Now the GPS was acting up. As the pilot flying worked the problem, a new complication arose: vertigo.
"Trust the instruments," the multiengine student said.
That’s not a typo. After the aircraft entered IMC, the instructor, who had been letting the multi student fly from the right seat, resumed the controls, and was trying to select the approach in the GPS.
"This is where it gets embarrassing," the instructor wrote in an Aviation Safety Reporting System narrative. "I couldn't intercept the localizer. According to the moving map I was right where I was supposed to be, but the HSI was showing the localizer and the glideslope were not coming in."
ATC provided vectors. But with vertigo, "It was taking almost all my attention to just fly the plane let alone troubleshoot the NAV/GPS issues."
The back-seater pitched in, helping the multi-student set up the approach. But with the course deviation indicator fully deflected, the instructor informed ATC of the problem and requested vectors to the missed-approach navaid—wisely preselected in the No. 2 nav—for a VOR approach.

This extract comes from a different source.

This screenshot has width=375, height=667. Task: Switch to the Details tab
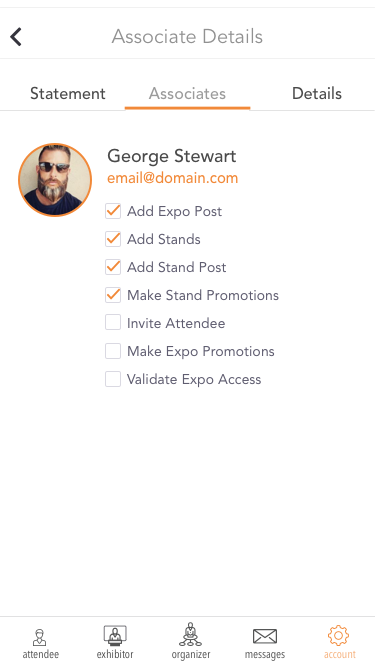point(317,94)
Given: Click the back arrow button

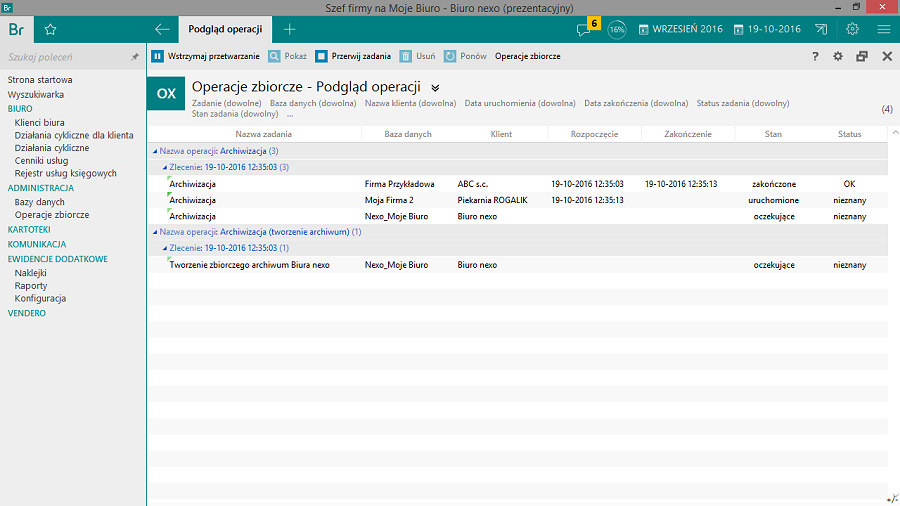Looking at the screenshot, I should pyautogui.click(x=162, y=29).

Pilots learn in primary training that vertigo is a powerful distracter. Here’s how powerful: "I did recognize I was being affected by the leans but I felt I could not trust my instruments," the instructor wrote.
Fortunately, training allowed a root navigation concept show the path out of danger: When the CDI became fully deflected, time was up for troubleshooting a glitchy GPS.
Recall an instrument rating practical test standard: A three-quarters scale or more CDI deflection is unacceptable. In VOR navigation, full deflection "indicates the aircraft is 12 degrees or more off course." (To review: At 60 miles, a degree off course equals a mile off course.)
On most localizer courses, full deflection indicates 2.5 degrees. With a maximum one-quarter scale deflection maintained, “the aircraft will be aligned with the runway,” explains the Instrument Flying Handbook.
"Dots out" may be a common measure pilots use to measure their tracking skills, but review the lateral displacements those dots represent.
Fly PTS-grade practice approaches, and if the CDI deflects full scale, it’s time to miss.